Carnarvon (/kər'nɑːrvən/ kər-NAR-vən) is a coastal town situated approximately 900 km north of Perth, in Western Australia. It lies at the mouth of the Gascoyne River on the Indian Ocean. The Shark Bay world heritage area lies to the south of the town and the Ningaloo Reef and the tourist town of Exmouth lie to the north. Mungullah Aboriginal Community was formerly in the town however it has moved east of the town.

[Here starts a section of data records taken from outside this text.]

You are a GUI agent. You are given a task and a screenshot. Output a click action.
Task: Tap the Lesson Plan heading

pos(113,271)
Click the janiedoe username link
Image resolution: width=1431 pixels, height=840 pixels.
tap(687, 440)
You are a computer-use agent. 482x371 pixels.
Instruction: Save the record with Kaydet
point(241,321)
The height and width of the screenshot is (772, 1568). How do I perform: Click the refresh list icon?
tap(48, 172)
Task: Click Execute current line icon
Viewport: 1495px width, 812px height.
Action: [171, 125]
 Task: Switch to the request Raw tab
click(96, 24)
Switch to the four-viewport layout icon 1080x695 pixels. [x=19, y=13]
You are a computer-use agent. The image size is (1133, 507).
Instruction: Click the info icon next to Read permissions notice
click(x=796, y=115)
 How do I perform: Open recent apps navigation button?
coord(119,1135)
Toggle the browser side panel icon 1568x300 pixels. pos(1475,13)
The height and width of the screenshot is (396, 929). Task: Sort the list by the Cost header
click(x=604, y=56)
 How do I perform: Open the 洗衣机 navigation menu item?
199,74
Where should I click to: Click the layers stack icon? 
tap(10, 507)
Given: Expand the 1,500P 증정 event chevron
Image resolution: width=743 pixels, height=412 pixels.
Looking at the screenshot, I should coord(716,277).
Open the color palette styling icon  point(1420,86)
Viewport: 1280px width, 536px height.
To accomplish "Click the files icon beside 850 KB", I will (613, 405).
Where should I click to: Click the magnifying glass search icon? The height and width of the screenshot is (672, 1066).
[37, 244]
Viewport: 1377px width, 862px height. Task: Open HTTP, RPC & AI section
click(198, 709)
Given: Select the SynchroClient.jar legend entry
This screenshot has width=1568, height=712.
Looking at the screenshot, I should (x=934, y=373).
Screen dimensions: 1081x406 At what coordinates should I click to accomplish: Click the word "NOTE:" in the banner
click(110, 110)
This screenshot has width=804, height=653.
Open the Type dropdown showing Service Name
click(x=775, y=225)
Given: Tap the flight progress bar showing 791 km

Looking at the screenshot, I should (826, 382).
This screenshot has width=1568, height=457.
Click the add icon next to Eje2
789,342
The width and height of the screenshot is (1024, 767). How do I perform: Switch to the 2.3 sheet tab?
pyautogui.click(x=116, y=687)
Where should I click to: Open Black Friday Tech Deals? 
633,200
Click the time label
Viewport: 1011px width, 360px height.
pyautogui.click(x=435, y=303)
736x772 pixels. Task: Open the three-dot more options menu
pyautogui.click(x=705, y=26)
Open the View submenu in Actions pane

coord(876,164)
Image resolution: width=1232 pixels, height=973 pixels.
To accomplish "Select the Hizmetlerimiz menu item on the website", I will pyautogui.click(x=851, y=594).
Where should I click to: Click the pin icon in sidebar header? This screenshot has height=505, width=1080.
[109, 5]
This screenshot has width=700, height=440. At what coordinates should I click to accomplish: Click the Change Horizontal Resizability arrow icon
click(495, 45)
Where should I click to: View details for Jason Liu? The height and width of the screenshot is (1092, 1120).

Inland, Carnarvon has strong links with the town of Gascoyne Junction and the Burringurrah Community. At the 2021 census, Carnarvon had a population of 4,879.

== History ==
The Inggarda people are the traditional owners of the region around Carnarvon. Before European settlement the place now called Carnarvon, located at the mouth of the Gascoyne River, was known as which means 'neck of water'. Indigenous Australians associating with the Carnarvon area typically associate as being Yamatji, traditionally speaking the Wajarri language.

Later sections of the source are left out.